## Extracted information
[Start of Attachment]
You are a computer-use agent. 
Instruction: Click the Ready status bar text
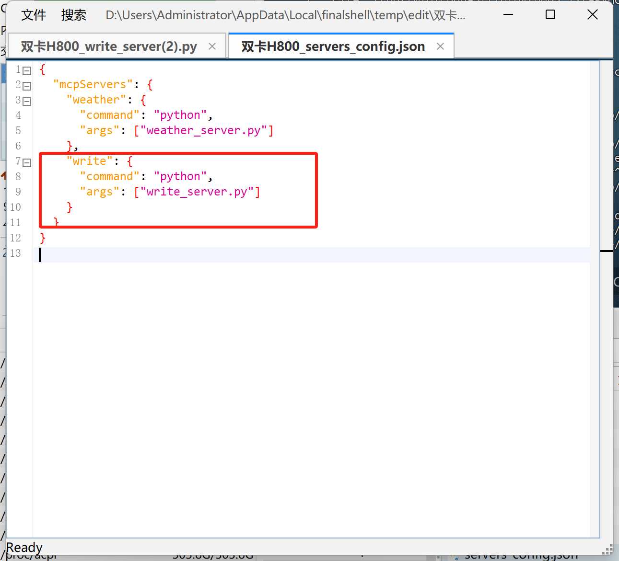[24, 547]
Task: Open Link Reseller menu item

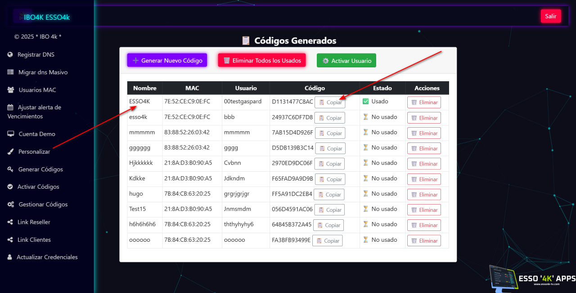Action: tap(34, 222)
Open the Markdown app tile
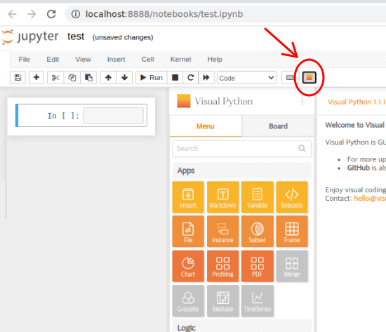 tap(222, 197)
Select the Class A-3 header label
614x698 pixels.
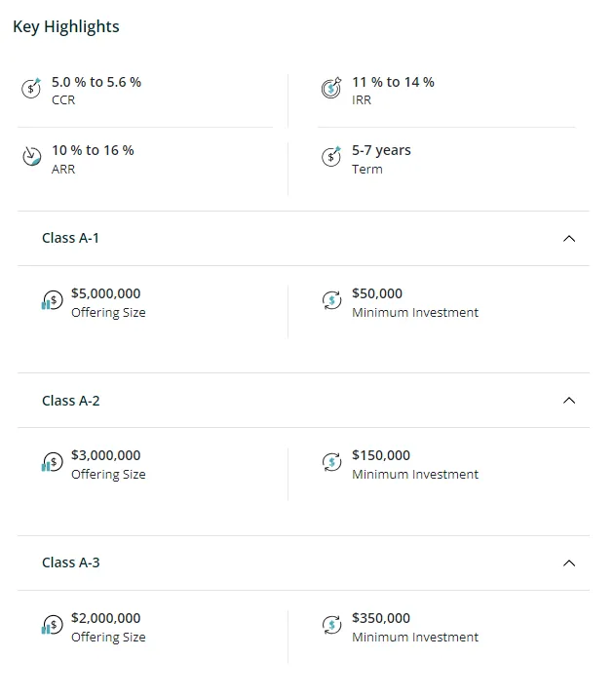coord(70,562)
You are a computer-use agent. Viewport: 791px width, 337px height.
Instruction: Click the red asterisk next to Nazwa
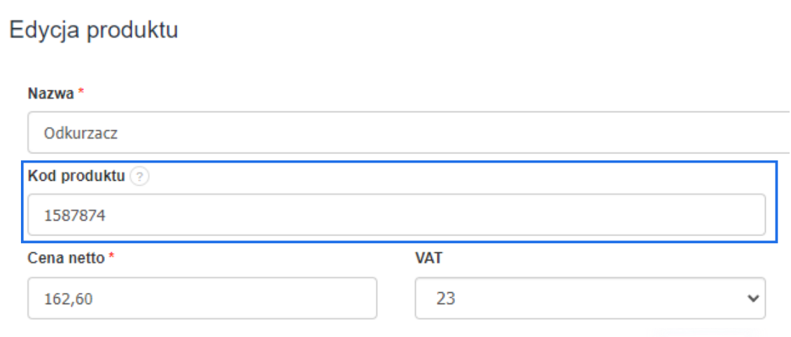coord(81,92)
[End of Attachment]
[Start of Attachment]
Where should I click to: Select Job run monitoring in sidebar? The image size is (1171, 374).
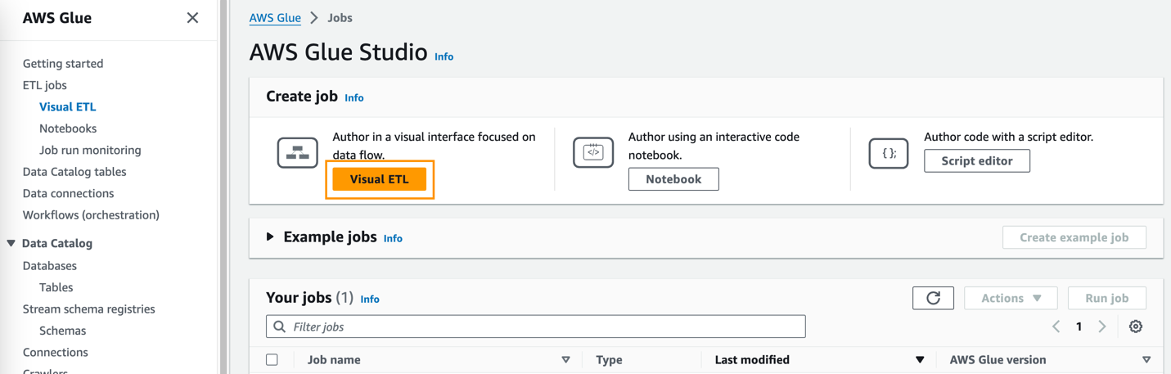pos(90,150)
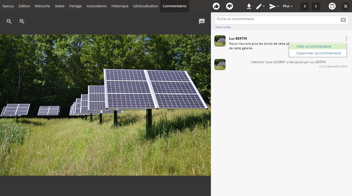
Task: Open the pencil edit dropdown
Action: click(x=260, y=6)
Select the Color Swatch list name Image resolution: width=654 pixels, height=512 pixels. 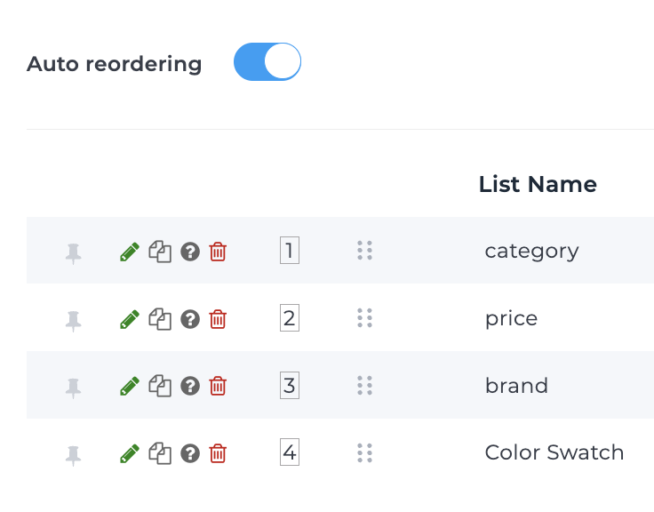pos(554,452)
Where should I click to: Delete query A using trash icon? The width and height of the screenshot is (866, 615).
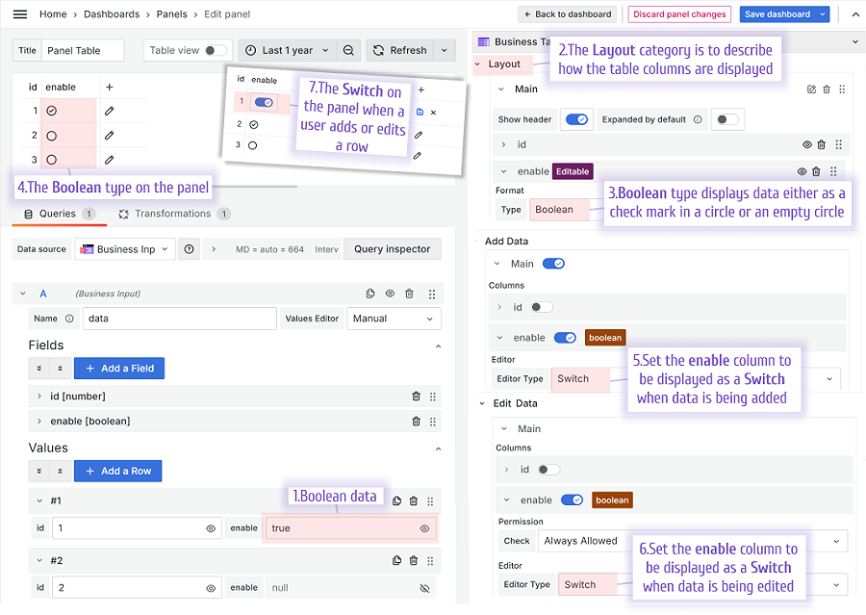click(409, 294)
[End of Attachment]
[Start of Attachment]
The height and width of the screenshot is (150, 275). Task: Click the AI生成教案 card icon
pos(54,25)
[End of Attachment]
## Work required
From the entries above, pull out each line that includes "computer".

## Problem solution
You are a computer-use agent. 
You are a computer-use agent. Viewport: 791px width, 337px height.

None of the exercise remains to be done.